当然,他不会对擅长自己伸出脖子给他啃并引以为豪的向导动手。

缪寻哼着轻松的小调,拽出一根骨头,挑着眉毛歪着脑袋,在骨头上面写:

——鉴定完毕:赝品。

玥萨用仅剩的力气发出断续的惨叫,“啊,啊啊啊——”

缪寻不耐烦了,“不要乱叫。你真的很吵,是不是把你变成哑巴才行?”

他把玥萨的骨头塞进玥萨吐着血块的嘴里,捅穿那道喉咙。

以牙还牙,以眼还眼。

纠缠在他身上的噩梦,终于震破了。

如此简单快速地结束,让缪寻一时间还有些没缓过劲。

这就完了?

他在小吧台开了一瓶胡椒汽水,坐回驾驶台,低着头把焦糖色的透明液体倒在自己腿间,拼命搓揉。

被别人碰过的地方,要清洗干净。

搓了搓,他还是觉得心里别扭,好像被人用湿漉漉的手逆着摸了毛。

我脏了。要薛放舔舔才会好。

他下意识摸摸锁骨,那里被一颗银色钉子覆盖,浓艳如残血的徽记消失了。

打了阻断钉,变成普通人。本以为明天早上就能重新长出徽记,现在看来……

缪寻冷漠地瞄了眼正在追踪的航程线路图,他们离帝都星已经很远。飞行器上的主动联系通道全部关闭,跨星际航行时终端没有信号,只剩下一个老式公用电台,只能传声,无法收到回应。

他打开了电台,边嘬着剩下的可乐,边饶有兴致问:“喂,么西么西,有人听得到吗?如果有的话,可以帮我联系一个人吗?”

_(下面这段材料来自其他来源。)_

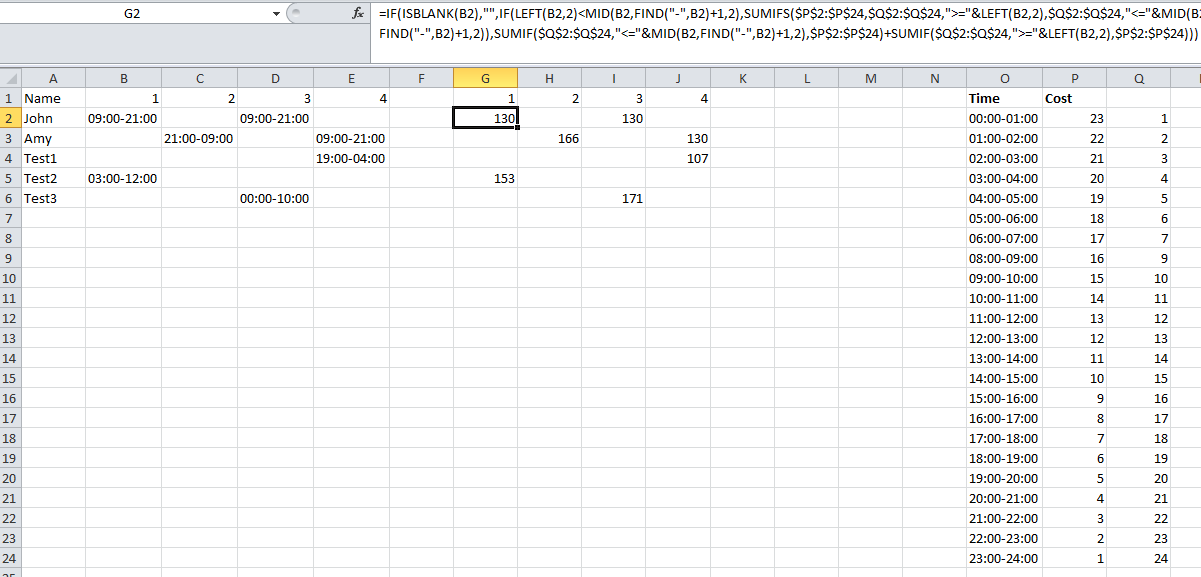
Task: Select column G header
Action: pyautogui.click(x=485, y=78)
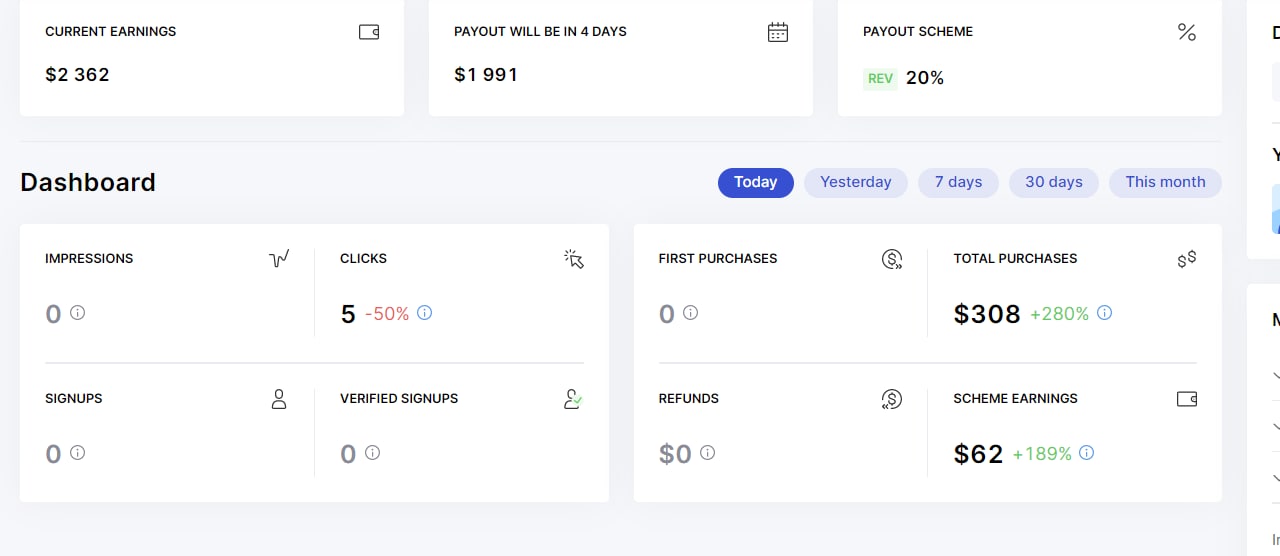Click the REV payout scheme badge
The height and width of the screenshot is (556, 1280).
880,78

宇宙浩渺,星辰沉默,在空空荡荡的星际空间里,“猫”的电台,寂寞航行。

没有回声,他就唱起了歌,随意变调,任意切换,往往唱了这一句,就转到下一首歌。

他的声音在无人的电台频道里悠然播放,直到附近有一架经过的商用运载船,切广播时经过了这道电波,被沙哑的歌声吸引了。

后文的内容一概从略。